19 Toen Herodes nu gestorven was, ziet, de engel des Heeren verschijnt Jozef in den droom, in Egypte.
Cehlai Herod ce a thih coengawh Izip qam awh ak awm Joseph ang mang awh Bawipa ak khan ceityih ce dang pe nawh; a venawh,
20 Zeggende: Sta op, neem het Kindeken en Zijn moeder tot u, en trek in het land Israels; want zij zijn gestorven, die de ziel van het Kindeken zochten.
Tho lah, naaca ce lo nawh Israel qam na cehpyi hlah: naaca him aham ak suikung ce thi hawh hy,” tina hy.
21 Hij dan, opgestaan zijnde, heeft tot zich genomen het Kindeken en Zijn moeder, en is gekomen in het land Israels.
Tho nawh naaca ingkaw a nu ce a lawh coengawh, Israel qam na hlat pyi hy.

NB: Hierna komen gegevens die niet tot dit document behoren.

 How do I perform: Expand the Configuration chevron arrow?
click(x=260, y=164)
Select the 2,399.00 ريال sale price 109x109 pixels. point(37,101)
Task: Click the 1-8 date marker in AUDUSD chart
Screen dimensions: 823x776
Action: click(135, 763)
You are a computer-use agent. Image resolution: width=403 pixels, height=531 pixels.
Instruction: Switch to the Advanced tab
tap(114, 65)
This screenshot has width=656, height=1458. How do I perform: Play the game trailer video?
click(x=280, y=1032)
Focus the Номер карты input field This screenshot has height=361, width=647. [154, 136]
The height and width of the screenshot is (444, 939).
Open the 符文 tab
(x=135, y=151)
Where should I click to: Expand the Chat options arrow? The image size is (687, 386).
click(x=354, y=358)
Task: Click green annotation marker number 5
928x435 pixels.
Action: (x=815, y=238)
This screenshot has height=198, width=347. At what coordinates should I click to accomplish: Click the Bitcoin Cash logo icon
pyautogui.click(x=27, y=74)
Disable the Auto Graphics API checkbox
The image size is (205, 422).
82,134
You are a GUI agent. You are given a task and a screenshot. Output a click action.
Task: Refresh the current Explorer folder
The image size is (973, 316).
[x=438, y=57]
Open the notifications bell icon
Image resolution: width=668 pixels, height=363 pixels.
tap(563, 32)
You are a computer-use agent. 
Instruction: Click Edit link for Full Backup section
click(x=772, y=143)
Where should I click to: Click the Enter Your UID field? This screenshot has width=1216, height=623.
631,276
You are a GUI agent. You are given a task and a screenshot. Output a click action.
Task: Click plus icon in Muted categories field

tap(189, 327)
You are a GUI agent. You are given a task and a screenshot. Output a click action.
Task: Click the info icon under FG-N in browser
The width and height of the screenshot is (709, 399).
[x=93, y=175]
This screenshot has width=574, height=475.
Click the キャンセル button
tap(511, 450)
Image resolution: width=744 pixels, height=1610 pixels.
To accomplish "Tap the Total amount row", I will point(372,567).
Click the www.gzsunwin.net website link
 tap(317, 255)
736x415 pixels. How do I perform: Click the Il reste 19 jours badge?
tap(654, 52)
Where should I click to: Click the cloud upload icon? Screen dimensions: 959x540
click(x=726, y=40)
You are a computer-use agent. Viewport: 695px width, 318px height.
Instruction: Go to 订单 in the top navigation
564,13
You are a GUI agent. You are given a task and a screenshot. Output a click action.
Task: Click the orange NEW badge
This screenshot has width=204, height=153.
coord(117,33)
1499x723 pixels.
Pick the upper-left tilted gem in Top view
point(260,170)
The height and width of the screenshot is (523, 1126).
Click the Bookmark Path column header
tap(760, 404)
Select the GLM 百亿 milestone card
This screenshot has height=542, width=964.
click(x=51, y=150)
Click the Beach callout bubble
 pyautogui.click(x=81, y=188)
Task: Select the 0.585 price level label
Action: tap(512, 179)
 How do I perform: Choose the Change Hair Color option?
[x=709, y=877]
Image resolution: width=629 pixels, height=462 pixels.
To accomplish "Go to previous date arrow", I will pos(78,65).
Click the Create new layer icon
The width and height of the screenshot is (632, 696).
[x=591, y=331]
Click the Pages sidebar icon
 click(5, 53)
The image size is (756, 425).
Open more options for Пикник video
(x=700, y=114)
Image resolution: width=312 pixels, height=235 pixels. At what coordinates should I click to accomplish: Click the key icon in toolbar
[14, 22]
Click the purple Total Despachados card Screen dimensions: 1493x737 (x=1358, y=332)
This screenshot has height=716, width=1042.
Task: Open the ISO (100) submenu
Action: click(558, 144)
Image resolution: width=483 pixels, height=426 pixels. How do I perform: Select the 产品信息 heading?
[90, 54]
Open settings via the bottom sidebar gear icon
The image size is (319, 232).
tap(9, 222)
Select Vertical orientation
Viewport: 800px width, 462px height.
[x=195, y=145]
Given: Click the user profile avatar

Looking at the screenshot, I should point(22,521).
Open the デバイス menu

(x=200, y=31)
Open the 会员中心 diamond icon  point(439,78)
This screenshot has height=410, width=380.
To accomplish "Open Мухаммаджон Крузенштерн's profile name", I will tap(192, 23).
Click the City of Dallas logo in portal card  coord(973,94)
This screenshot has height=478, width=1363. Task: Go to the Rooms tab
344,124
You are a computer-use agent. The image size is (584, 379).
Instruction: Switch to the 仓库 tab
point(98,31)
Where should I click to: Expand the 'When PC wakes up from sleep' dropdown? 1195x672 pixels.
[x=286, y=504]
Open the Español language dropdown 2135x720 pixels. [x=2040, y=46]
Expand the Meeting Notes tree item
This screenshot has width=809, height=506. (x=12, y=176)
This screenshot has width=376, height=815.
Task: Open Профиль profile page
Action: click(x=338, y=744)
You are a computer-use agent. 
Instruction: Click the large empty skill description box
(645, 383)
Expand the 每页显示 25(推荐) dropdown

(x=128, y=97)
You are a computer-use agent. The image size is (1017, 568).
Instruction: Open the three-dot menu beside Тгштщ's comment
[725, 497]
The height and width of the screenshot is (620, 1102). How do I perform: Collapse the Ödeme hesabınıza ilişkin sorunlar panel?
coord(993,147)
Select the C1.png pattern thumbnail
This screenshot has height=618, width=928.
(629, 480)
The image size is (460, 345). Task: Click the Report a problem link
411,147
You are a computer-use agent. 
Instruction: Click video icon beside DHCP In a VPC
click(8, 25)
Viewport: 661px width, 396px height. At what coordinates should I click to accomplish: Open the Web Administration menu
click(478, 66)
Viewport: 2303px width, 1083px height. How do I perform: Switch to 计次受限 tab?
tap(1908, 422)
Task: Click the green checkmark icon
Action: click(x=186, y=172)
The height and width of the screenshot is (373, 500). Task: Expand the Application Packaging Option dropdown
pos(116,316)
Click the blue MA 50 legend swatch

22 Maar als hij hoorde, dat Archelaus in Judea koning was, in de plaats van zijn vader Herodes, vreesde hij daarheen te gaan; maar door Goddelijke openbaring vermaand in den droom, is hij vertrokken in de delen van Galilea.
Cehlai Arkhelaus ing a pa Herod ang zyng na, Judah qam awh boei na awm hy tice ang zaak awh, ce benna ceh aham kqih hy, ang mang awh Khawsa ing qalqiingnaak awi ak kqawn peek amyihna, Kalili qam benna ce cet hy.
23 En daar gekomen zijnde, nam hij zijn woonplaats in de stad, genaamd Nazareth; opdat vervuld zou worden, wat door de profeten gezegd is, dat Hij Nazarener zal geheten worden.
Nazareth ami ti khaw pynoet na ce cet nawh cawh ce awm hy. “Nazareth thlang tinawh khy kawm uh,” tinawh tawnghakhqi ing ami nak kqawn awi ce a soepnaak aham ce amyihna awm hy.